THE PASSION OF AYN RAND


Then his head fell back, and there was no convulsion in his face, only his mouth relaxing to a shape of serenity – but there was a brief stab of convulsion in his body, like a last cry of protest and Rearden went on slowly, not altering his pace, even though he knew that no caution was necessary any longer because what he was carrying in his arms was now that which had been the boy’s teachers’ idea of a man – a collection of chemicals.

He walked, as if this were his form of last tribute and funeral procession for the young life that had ended in his arms.  He felt an anger too intense to identify except as a pressure within him: it was a desire to kill.

The desire was not directed at the unknown thug who had sent a bullet through the boy’s body, or at the looting bureaucrats who had hired the thug to do it, but at the boy’s teachers who had delivered him, disarmed, to the thug’s gun – at the soft, safe assassins of college classrooms who, incompetent to answer the queries of a quest for reason, took pleasure in crippling the young minds entrusted to their care.

Somewhere, he thought, there was this boy’s mother, who had trembled with protective concern over his groping steps, while teaching him to walk, who had measured his baby formulas with a jeweler’s caution, who had obeyed with a zealot’s fervor the latest words of science on his diet and hygiene, protecting his unhardened body from germs – then had sent him to be turned into a tortured neurotic by the men who taught him that he had no mind and must never attempt to think.  Had she fed him tainted refuse, he thought, had she mixed poison into his food, it would have been more kind and less fatal.

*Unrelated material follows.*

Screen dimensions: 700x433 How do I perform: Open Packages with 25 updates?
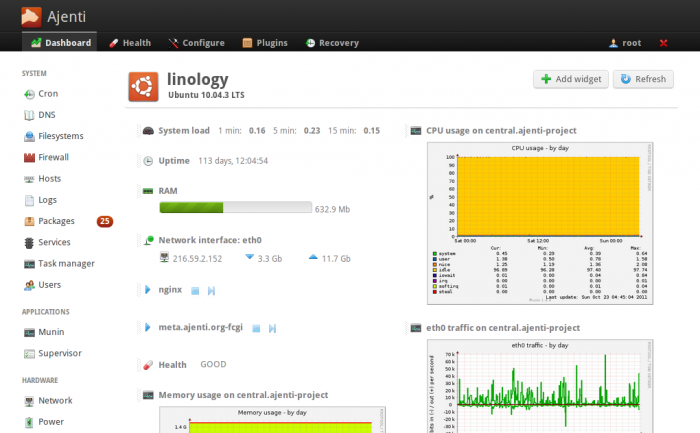(56, 221)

He thought of all the living species that train their young in the art of survival, the cats who teach their kittens to hunt, the birds who spend such strident effort on teaching their fledglings to fly – yet man, whose tool of survival is the mind, does not merely fail to teach a child to think, but devotes the child’s education to the purpose of destroying his brain, of convincing him that thought is futile and evil, before he has started to think.

From the first catch-phrases flung at a child to the last, it is like a series of shocks to freeze his motor, to undercut the power of his consciousness.   “Don’t ask so many questions, children should be seen and not heard!” – “Who are you to think?  It’s so, because I say so!” – “Don’t argue, obey!” – “Don’t try to understand, believe!” – “Don’t struggle, compromise!” – “Your heart is more important than your mind!” – “Who are you to know?  Your parents know best!” – “Who are you to know?   The bureaucrats know best!” – “Who are you to object?  All values are relative!” – “Who are you to want to escape a thug’s bullet?  That’s only a personal prejudice!”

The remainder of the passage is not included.